April 2020 WPLG Local10
A multidisciplinary team of otolaryngology and neurosurgery specialists at the UHealth, the University of Miami Health System has introduced an auditory brainstem implant (ABI) program -- one of just a handful in the U.S. -- that uses signals to bring back sound for people without auditory nerve function. The skull base surgery team performed UHealth’s first implant surgery in March 2019 on Hildeana Bodden, a woman in her 60s whose NF2 was causing her hearing to decline.
The team’s bilingual ABI audiologists, Dr. Sandra Velandia and Dr. Diane Martinez, were able to communicate with Hildeana in Spanish, her native language, at her activation. They obtained hearing responses on a majority of the device’s 21 contact electrodes. “She did remarkably well at the initial stimulation,” says Dr. Fred F. Telischi, chairman of UHealth’s Department of Otolaryngology.

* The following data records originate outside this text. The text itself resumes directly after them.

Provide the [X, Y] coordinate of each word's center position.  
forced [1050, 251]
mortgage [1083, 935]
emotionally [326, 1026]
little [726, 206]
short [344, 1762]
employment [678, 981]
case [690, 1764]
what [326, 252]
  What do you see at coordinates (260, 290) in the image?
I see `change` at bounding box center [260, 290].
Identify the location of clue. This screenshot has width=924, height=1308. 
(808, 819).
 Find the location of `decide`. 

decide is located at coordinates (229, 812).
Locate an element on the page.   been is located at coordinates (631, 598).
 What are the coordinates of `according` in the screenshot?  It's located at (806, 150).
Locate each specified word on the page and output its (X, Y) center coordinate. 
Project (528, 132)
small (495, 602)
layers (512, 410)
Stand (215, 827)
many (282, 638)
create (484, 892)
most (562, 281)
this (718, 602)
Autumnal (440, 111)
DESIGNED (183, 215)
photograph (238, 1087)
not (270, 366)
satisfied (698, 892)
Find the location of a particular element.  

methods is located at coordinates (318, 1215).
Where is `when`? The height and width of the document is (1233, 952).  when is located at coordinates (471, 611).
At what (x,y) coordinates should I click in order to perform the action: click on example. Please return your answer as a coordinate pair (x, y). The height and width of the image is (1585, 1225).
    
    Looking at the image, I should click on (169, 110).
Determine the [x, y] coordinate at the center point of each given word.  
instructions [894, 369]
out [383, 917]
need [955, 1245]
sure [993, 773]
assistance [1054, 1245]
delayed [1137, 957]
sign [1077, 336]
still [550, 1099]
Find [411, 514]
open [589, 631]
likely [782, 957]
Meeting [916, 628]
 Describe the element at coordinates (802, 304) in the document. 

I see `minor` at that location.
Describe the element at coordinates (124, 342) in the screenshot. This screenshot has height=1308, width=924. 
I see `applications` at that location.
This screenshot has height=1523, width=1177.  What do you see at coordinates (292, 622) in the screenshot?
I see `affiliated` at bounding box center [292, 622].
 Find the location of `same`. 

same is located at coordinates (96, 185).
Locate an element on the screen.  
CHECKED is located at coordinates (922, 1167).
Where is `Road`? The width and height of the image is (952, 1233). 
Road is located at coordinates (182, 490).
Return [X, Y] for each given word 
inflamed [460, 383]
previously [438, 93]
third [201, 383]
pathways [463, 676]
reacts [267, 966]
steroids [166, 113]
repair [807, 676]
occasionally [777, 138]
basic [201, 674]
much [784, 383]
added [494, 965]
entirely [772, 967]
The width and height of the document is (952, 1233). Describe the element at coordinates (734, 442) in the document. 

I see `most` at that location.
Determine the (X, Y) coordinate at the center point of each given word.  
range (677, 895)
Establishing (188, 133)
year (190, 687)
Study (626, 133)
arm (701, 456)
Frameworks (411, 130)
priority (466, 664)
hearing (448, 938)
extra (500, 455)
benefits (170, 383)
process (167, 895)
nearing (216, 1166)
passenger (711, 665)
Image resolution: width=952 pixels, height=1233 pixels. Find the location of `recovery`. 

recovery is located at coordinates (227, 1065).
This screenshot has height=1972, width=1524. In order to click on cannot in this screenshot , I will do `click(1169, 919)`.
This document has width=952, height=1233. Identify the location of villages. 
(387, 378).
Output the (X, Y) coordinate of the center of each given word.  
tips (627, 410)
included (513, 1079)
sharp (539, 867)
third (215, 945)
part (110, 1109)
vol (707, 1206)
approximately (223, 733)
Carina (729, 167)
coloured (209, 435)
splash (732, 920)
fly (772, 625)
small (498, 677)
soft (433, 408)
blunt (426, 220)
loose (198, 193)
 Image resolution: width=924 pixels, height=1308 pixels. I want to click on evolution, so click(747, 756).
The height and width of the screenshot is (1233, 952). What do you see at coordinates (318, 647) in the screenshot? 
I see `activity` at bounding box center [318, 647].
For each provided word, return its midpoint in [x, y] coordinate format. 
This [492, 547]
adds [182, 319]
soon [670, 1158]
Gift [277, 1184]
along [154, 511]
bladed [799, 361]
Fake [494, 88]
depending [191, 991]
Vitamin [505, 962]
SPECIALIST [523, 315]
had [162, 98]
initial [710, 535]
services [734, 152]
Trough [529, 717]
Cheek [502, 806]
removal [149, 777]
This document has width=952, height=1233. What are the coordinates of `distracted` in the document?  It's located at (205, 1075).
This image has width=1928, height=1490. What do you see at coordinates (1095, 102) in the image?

An ABI works via electrodes surgically implanted on the brainstem. Patients wear an external processor that picks up sounds with a microphone, converts those sounds to electrical signals, and sends the signals to the electrodes on the brainstem. The patient can then perceive those signals as sound and pitch. During the surgery, state-of-the-art care and monitoring are crucial -- hitting the wrong area of the brainstem could trigger dizziness, facial or vocal cord paralysis or even vital sign changes. The ABI program’s multidisciplinary component is key to its success. “When we consider auditory implants, while the process begins with the surgeon, the best outcomes rely on the collaborative interactions among audiologists, electrophysiologists, psychologists, and family support,” says UHealth otolaryngologist Dr. Christine Dinh.
ABIs are approved by the Food and Drug Administration for people with neurofibromatosis type 2 (NF2), a condition that affects about one in 25,000 people. With NF2, tumours or their treatments damage the auditory nerve and cause profound hearing loss. Most people with NF2 generally are not candidates for cochlear implants, which require a working auditory nerve.
With a robust cochlear implant program in place since 1990, as well as one of the most experienced multispecialty skull base surgery programs, the team’s expertise in implanting and programming electronic hearing devices put them in a strong position to launch the ABI program.
Because of their more central location in the central nervous system’s auditory path, ABIs can’t generate the same high level (and sometimes even near normal) speech recognition seen with cochlear implants. Combined with other techniques like lip reading, though, they can make a big difference in understanding and communication.
Hildeana can distinguish sounds like a barking dog or a fire truck, but she understands very little speech with the implant alone. And with lip reading alone, she understands about 25 percent. But with the ABI and lip reading combined, she boosts her understanding of words and sentences up to about 90 to 100 percent.
The team has since implanted two more patients, one by Dr. Telischi and Dr. Jacques Morcos, director of skull base tumour surgery, and another by Dr. Dinh and Dr. Michael Ivan, skull base neurosurgeon and director of brain tumour research. “Every week we all meet, ten specialists under one roof that intersect over the disease of a given patient,” says Dr. Morcos. “This is personalised medicine at its best.”